This lesson covers:

CrossFilter.js

Crossfilter is a library created by the guys at Square. If you are still thinking about Backbone Collections, crossfilter is like a collection created to handle thousands of models at once. There is a lot of magic going on behind the scenes, and it is a little more strict about how you need to use it, but it allows for javascript to handle data that it would not usually be able to handle.

It’s a good idea to bookmark the API reference page on github so you can quickly refer to it.

If you are following along with our steps you have already used crossfilter in d3 graphs.

    var cf = crossfilter(d);

    var calorie = cf.dimension(function(d) { return d.calories; });
    var calories = calorie.group();
    var calData = calories.all();

We create a collection cf, save a dimension of that collection, and then create a group from that collection.

Crossfilter heavily uses key functions or accessor functions. That is what we are passing to .dimension(). It tells crossfilter how to organize all of our data. Crossfilter will take that value from each object in the data and sort it, keep track of the values, and setup functions to easily compare the different values. This can be slow and memory intensive at the beginning, during setup, but it save alot of time when we want to regroup or sort a dimension. We just have to make sure we reuse as much as we can.

TODO: find a better way to either add a lot of data, or find another data source with more data. There is just not much use for crossfilter with < 20 data points.

Map / Reduce

Map / Reduce is a blanket term for handling flat lists of data.
TODO: was the term map/reduce originated at Google? Verify.

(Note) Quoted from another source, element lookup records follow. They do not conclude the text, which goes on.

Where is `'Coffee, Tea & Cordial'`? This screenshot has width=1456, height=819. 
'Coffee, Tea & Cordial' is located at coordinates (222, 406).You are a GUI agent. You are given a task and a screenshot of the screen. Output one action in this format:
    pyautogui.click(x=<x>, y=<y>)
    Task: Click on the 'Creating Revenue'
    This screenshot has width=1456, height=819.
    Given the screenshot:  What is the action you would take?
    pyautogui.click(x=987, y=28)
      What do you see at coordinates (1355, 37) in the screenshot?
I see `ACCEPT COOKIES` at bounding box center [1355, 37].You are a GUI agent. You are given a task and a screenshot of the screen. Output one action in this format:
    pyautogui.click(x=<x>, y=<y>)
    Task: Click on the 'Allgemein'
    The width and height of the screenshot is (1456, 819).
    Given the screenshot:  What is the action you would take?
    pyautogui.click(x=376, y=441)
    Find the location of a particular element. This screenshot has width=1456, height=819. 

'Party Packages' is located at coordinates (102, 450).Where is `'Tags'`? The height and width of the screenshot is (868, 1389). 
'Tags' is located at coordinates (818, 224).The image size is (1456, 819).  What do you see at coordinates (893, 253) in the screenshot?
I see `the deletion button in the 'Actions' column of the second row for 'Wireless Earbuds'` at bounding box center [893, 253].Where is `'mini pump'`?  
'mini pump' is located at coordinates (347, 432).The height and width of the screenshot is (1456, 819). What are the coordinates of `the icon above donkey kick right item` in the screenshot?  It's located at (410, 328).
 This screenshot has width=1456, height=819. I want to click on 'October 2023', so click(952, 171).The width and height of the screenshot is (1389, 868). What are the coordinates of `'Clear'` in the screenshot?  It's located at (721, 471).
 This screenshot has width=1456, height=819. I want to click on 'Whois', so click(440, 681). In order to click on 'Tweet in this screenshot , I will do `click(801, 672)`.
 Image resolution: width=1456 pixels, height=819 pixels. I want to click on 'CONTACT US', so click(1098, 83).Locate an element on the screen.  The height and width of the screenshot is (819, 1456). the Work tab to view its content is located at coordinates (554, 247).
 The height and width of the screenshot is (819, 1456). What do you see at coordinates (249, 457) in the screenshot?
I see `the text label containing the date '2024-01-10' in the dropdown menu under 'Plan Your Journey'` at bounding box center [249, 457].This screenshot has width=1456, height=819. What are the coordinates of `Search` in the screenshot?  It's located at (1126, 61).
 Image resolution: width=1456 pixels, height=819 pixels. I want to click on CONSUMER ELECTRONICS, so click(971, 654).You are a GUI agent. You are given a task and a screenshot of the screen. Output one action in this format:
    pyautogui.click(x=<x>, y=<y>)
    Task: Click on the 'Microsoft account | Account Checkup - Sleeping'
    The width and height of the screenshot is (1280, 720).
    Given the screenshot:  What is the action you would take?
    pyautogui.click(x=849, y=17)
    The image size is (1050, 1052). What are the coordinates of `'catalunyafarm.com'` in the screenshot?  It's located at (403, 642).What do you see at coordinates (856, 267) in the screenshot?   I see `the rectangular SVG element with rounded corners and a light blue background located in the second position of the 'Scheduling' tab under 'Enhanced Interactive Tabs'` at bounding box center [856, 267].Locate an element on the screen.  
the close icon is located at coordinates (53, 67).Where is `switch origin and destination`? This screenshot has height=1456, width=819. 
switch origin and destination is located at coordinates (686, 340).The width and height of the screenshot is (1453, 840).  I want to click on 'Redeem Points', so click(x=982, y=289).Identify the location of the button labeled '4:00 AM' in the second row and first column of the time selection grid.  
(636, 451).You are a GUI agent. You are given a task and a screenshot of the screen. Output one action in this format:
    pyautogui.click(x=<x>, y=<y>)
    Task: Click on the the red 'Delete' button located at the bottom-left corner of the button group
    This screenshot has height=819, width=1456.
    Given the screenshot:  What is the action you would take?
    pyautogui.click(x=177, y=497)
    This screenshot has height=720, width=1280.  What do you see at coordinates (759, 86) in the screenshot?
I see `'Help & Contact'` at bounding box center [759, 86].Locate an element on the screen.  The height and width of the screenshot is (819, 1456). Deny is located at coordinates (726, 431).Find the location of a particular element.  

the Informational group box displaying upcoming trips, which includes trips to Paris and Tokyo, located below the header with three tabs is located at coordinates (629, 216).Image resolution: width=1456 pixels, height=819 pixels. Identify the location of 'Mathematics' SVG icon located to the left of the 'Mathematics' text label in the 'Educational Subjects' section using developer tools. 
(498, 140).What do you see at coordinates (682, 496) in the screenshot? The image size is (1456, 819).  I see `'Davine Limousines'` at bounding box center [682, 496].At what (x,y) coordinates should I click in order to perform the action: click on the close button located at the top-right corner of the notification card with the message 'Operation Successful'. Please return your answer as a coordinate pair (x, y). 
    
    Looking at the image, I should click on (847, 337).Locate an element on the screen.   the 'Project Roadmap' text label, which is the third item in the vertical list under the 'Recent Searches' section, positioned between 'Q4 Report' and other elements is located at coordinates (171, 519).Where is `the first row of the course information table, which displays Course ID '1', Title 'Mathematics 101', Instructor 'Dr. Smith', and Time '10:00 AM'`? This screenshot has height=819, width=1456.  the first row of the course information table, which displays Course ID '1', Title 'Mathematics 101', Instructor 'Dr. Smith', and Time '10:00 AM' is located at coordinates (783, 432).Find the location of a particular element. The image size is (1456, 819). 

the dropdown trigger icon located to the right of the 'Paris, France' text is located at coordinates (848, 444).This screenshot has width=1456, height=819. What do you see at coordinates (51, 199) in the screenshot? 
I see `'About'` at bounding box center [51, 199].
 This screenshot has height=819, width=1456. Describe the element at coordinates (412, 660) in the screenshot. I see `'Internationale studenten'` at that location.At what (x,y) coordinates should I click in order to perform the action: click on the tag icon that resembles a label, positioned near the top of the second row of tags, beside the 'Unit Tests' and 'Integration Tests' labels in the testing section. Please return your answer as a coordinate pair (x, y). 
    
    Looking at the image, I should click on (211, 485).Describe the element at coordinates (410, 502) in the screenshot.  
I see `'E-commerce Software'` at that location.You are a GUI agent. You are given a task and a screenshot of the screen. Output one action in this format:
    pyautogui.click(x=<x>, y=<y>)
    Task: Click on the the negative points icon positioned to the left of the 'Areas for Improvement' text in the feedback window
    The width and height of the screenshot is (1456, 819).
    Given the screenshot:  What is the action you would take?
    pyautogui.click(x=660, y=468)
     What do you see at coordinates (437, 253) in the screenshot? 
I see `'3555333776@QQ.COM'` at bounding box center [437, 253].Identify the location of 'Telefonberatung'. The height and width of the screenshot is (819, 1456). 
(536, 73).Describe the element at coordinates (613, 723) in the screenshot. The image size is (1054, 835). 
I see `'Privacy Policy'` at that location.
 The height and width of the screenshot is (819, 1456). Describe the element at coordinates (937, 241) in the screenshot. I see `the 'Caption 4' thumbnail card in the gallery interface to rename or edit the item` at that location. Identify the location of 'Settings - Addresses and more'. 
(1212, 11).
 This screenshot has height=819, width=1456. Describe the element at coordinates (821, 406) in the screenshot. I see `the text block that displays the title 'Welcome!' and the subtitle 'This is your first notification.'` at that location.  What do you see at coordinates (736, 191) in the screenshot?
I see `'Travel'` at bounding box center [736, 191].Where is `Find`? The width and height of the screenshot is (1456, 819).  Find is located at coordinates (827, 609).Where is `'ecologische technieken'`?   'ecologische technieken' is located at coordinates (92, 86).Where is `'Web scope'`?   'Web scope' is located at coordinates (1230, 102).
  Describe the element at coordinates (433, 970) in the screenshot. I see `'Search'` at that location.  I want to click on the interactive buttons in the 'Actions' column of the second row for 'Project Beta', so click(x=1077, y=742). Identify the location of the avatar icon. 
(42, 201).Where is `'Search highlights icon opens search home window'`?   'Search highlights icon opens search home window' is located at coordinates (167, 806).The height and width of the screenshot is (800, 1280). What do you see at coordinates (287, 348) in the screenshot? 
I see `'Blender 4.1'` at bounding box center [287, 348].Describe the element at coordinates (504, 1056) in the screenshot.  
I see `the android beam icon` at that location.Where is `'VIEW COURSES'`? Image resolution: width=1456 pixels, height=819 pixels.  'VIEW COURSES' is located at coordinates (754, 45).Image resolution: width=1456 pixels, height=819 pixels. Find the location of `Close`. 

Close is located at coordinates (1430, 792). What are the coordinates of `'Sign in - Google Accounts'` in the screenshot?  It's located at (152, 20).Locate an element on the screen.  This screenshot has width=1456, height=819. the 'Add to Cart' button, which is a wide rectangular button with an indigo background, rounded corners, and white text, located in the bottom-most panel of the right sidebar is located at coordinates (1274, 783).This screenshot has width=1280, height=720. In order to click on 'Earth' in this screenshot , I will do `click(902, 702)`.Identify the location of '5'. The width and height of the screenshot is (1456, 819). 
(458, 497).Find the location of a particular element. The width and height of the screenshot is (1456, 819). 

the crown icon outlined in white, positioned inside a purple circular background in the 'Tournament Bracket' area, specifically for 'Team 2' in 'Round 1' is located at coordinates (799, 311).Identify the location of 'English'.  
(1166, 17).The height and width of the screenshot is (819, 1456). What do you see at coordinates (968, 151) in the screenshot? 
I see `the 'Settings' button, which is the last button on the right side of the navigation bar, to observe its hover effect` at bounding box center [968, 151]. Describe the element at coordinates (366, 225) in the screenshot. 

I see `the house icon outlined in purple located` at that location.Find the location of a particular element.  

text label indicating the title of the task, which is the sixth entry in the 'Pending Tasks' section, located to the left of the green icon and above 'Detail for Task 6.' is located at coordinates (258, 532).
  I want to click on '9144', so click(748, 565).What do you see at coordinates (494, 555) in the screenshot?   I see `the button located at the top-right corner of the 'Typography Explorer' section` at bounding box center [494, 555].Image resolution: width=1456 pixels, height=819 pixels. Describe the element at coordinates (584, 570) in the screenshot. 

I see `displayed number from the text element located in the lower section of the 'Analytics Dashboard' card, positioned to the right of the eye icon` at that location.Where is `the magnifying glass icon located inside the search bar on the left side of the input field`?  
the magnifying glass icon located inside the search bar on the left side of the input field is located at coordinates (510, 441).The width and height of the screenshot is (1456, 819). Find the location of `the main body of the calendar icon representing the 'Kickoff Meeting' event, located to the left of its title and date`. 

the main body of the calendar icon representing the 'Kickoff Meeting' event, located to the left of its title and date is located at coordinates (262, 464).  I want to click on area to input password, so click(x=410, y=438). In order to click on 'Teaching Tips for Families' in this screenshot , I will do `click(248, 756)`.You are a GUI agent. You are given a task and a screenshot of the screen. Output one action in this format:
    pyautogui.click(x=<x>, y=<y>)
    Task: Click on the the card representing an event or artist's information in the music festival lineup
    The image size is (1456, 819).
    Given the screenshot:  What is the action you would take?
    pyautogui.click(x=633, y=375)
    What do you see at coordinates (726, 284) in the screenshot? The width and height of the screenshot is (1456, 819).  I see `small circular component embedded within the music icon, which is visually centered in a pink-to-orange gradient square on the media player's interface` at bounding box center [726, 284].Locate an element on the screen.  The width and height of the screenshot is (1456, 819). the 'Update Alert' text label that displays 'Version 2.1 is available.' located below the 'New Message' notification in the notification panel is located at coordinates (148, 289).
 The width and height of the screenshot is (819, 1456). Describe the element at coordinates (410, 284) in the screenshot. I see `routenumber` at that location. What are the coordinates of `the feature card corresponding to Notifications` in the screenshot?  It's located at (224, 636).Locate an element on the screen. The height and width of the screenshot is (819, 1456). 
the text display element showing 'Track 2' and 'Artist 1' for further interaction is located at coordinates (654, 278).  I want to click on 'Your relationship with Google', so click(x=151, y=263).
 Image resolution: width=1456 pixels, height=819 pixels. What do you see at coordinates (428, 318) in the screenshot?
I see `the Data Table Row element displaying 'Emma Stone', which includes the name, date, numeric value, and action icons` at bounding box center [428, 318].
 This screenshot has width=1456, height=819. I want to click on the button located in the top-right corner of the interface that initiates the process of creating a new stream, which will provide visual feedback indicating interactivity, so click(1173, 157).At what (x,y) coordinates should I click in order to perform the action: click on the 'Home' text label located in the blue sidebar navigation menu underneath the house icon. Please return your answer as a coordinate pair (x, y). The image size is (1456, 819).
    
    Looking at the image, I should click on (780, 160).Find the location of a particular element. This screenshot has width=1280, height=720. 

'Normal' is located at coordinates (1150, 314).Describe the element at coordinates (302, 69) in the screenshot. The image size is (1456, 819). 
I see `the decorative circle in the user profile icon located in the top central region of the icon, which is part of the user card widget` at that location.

Generally speaking, a map function pulls all relavent data elements, and the reduce function boils those elements down, combining them or minipulating them in whatever way needed. You can have multiple map functions, that continue to filter out elements, and you can have multiple reduce functions that continue to reduce the data down to pure information. It is designed to be flexible enough to be spread across multiple servers (outside of the scope of client side applications), and therefore, in theory, work well web workers. It also makes it easy to reuse map or reduce functions.